The first Blue Wave was released in December 2007, and included support for Bluetooth phone connectivity and Bluetooth file transfer.

A second Blue Wave update was released in late January 2008 which included FM radio recording/playback, improved touch sensitivity, and three games as an additional download. This firmware update, however, was recalled from Samsung's download website soon after its release, due to numerous bug reports. A bug-fix update was released two weeks after.

A beta of the third Blue Wave (v3.15) was released on March 31, 2008. Improvements over the previous version included a calculator, more UCIs, a full-screen album art view, and the ability to play games while listening to music. Fans were disappointed of the little amount of new features this "Beyond Imagination" firmware update contained.

The final version of the third Blue Wave (v4.13) was released on April 22, 2008. This version was only for bug fixes and did not offer new features.

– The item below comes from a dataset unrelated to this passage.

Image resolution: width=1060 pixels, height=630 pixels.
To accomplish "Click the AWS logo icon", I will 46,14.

On May 29, 2008, the first 4th Blue wave beta (v5.05) was released in South Korea along with a new program (EmoDio) to replace Samsung Media Studio. This firmware update has been the biggest update for the P2 so far, containing password protection, subway maps of major cities, two new games, a touch-screen-only hold option, text viewing of TTS files using Emodio, voice recording, and 3 customizable user DNSes.

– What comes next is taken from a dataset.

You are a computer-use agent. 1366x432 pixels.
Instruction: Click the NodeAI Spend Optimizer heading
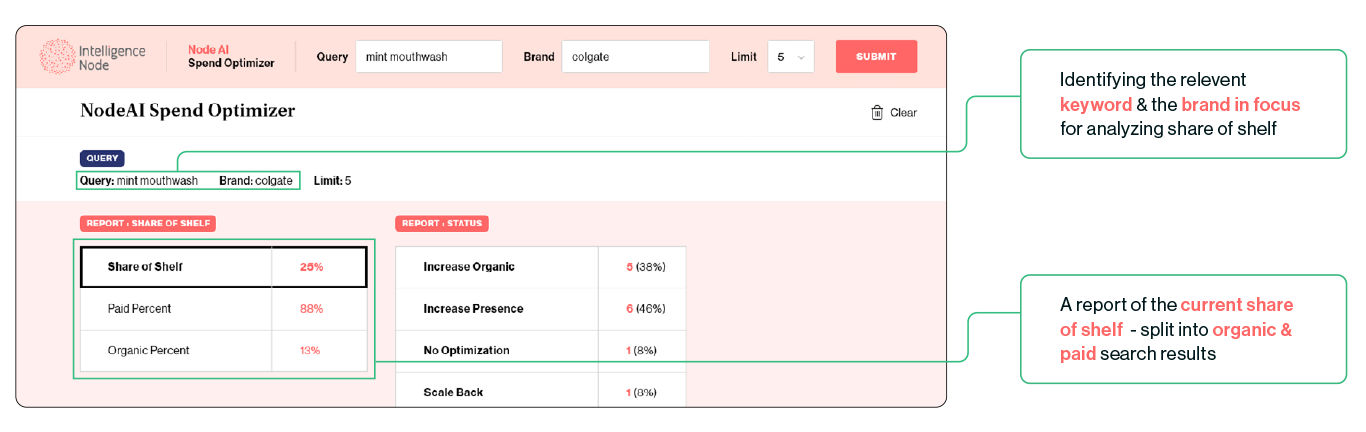[188, 111]
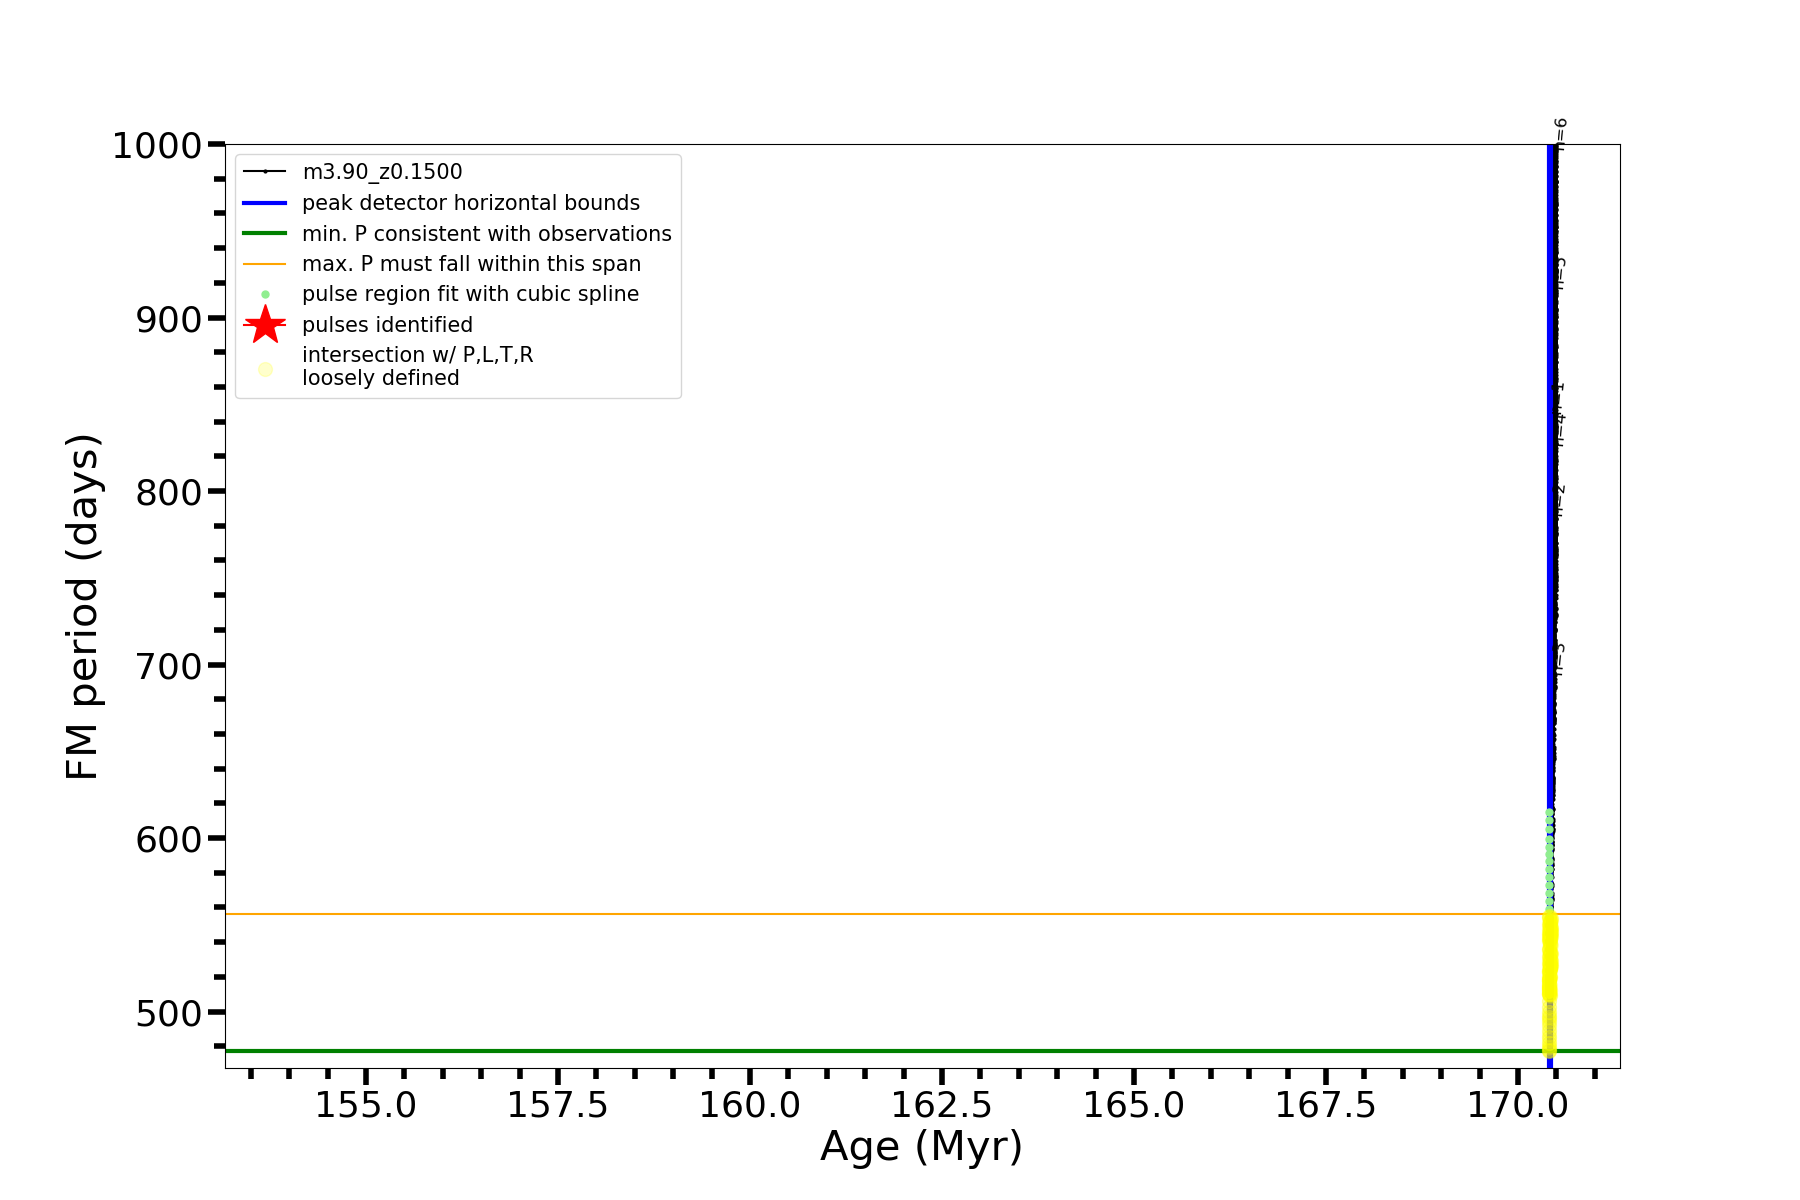
Task: Click the black m3.90_z0.1500 legend line marker
Action: [265, 172]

A second beta (v5.08) of the 4th Blue Wave was released on June 30, 2008. It only fixed bugs and did not add any new noticeable features. After a few days, on July 7, 2008, it was quietly renamed a final release. Fans were truly disappointed and much discussion arose concerning further Blue Waves for the P2.

The final 4th Blue Wave (V5.10) was released on September 10, 2008. It also fixed bug problems such as noise problems, page scroll error, track playback error on specific conditions, and playback noise.

==Regional differences==
The South Korean version of the YP-P2 (UMS) includes support for lyrics, a subway map and also a dictionary. However, in most Western regions, MTP is used as the file transfer protocol. Still, other European countries offer RDS as the default. It is also possible to change from MTP to UMS and vice versa, and it is also possible to change the firmware's region.

==Supplied software==
Samsung Media Studio is available on the included CD-ROM, which also contains drivers and a user manual. The software is also available for download from Samsung. This software, however, is not required to use the device as it supports the Media Transfer Protocol.

==Related products==
The P2 clearly being its flagship product, Samsung has released a new version of the P2 with an additional port at the top to connect to an antenna and watch TV. It is called the P2 DMB or the YP-PB2, is slightly heavier, has a longer-lasting battery than the normal P2. Incorporating a DNle (Digital Natural Image engine) chip, the P2 DMB supports a higher quality screen with richer colors and crisper screens than the original. The P2 DMB comes in only black and white colors and 4 and 8 GB capacities.

==Updated Version==
Samsung P3 is an updated version of P2 shown in CES 2009 in Las Vegas. It features haptic touch, animated screen saver and much brighter screen. Samsung also incorporates the DNSe 3.0 sound technology like the YP-Q1 Diamond. You can customize the main menu by being able to move around the icons. You can put them on multiple pages.

The Samsung P3 was released in the U.S. in May, 2009. It was released in South Korea in January, 2009. It will retail for $150 (8 GB), $200 (16 GB), and $300 (32 GB).

It supports many more video codecs including DivX within an AVI container, in addition to H.264 video. The newest firmware, version 2.10 allows it support resolutions up to 800x600.